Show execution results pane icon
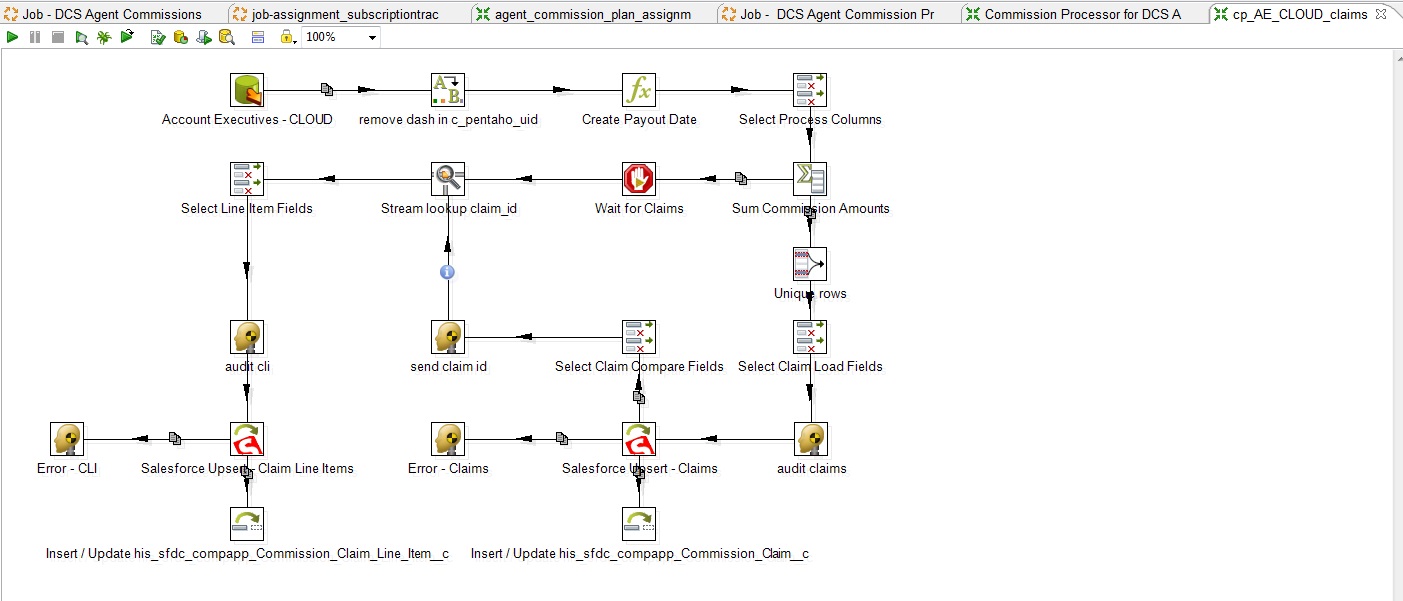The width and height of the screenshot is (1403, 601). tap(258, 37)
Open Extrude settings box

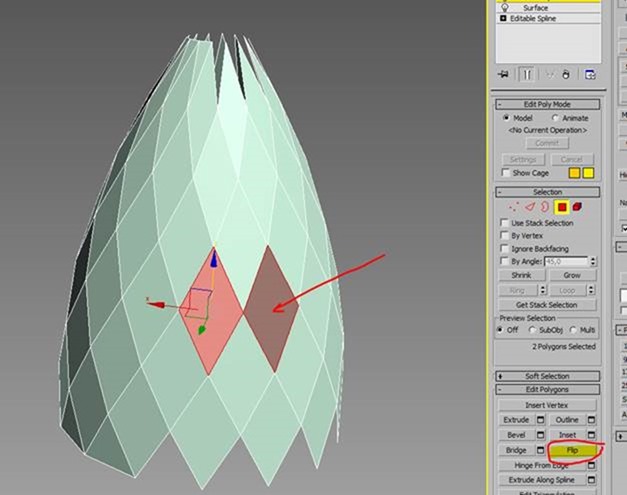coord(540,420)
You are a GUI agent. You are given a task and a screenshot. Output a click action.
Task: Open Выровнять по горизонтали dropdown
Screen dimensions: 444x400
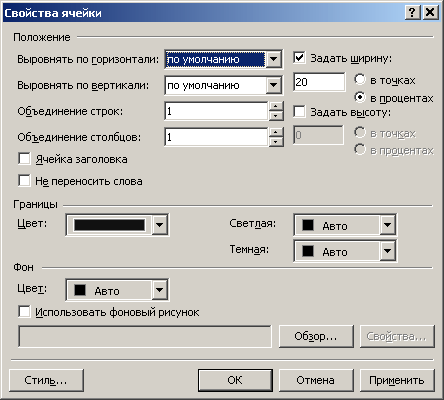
########
- [PROBLEM DETAILS]: Replace "Open" with "Expand" everywhere in the rows above, leaving the rest unchanged and the pictures out.

- [SOLUTION]:
Show execution results pane icon
The width and height of the screenshot is (1403, 601). tap(258, 37)
Expand Extrude settings box

coord(540,420)
You are a GUI agent. You are given a task and a screenshot. Output a click action.
Task: Expand Выровнять по горизонтали dropdown
Screen dimensions: 444x400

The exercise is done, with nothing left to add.